I just handed in a near-final draft of my predation paper, so I took a stress relief break to photograph some spiders. The philodromid (Running Crab Spider) is a male Philodromus dispar that we found on the way into the lab this morning, but the other one I do not know. Any ideas? UPDATE: this may be Neriene digna, a Linyphiid.

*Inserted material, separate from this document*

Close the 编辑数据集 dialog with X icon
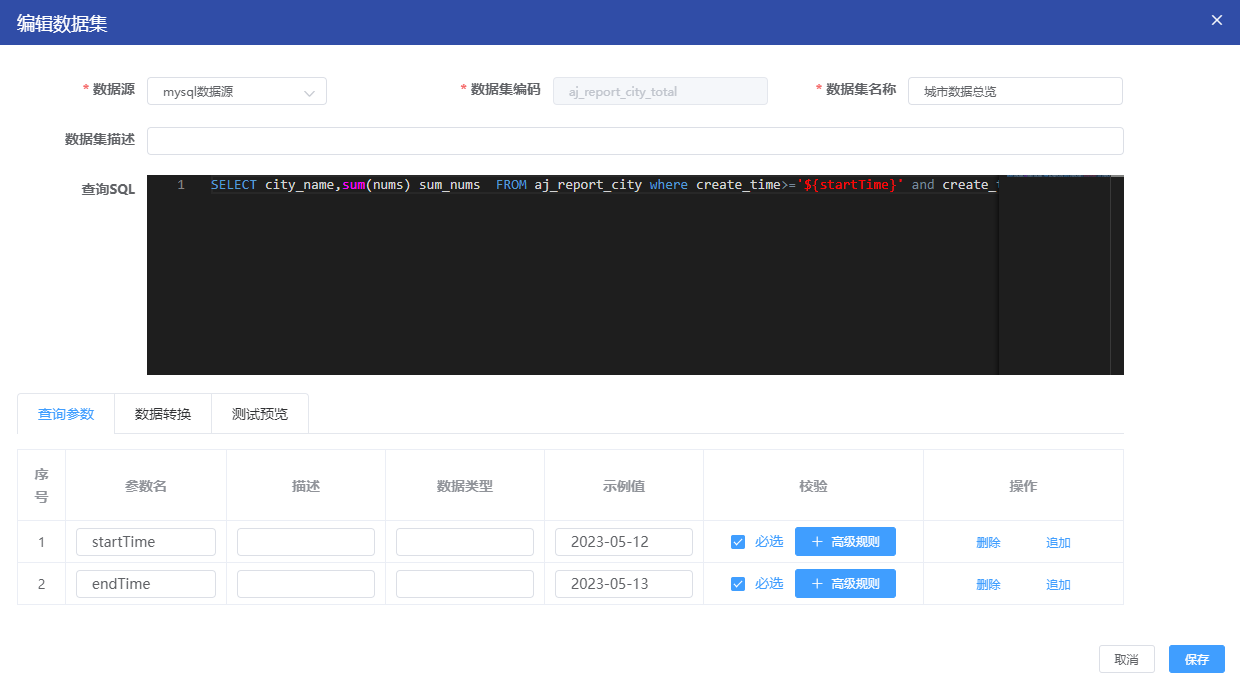1240x685 pixels. pyautogui.click(x=1217, y=21)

They are quite beautiful, actually. And I am not a great friend of spiders. But it is amazing how many spiders, snakes, rats, gerbils, fish, crows (still don’t love them, but I know you do, so I try. They kill so many of the baby birds that I love. But in your honour, I admire their cleverness and ingenuity.) So thank you for all you taught me. And even planes and things that fly that my other son Colin loves so much, I am losing my fear (well, almost!) of flying. Thanks to you both, my sons. Proud of both!!!
Just hazarding a guess but I wonder if your unknown spider might belong to the Enoplognatha genus. The eye configuration looks about right.
E. ovata (candy stripe spider) has a number of colour morphs and I read one was quite dark without any cherry red on it at all. I shot two outside my back door and I went to Bug Guide to if I could ID it. I became more familiar with that species after reading up about it. You could always post it to Bug Guide’s I’D page and ask there.
True, it could be Enoplognatha, but Neriene also looks good. I have posted it to Bugguide and shall see what they say! Thanks for the help!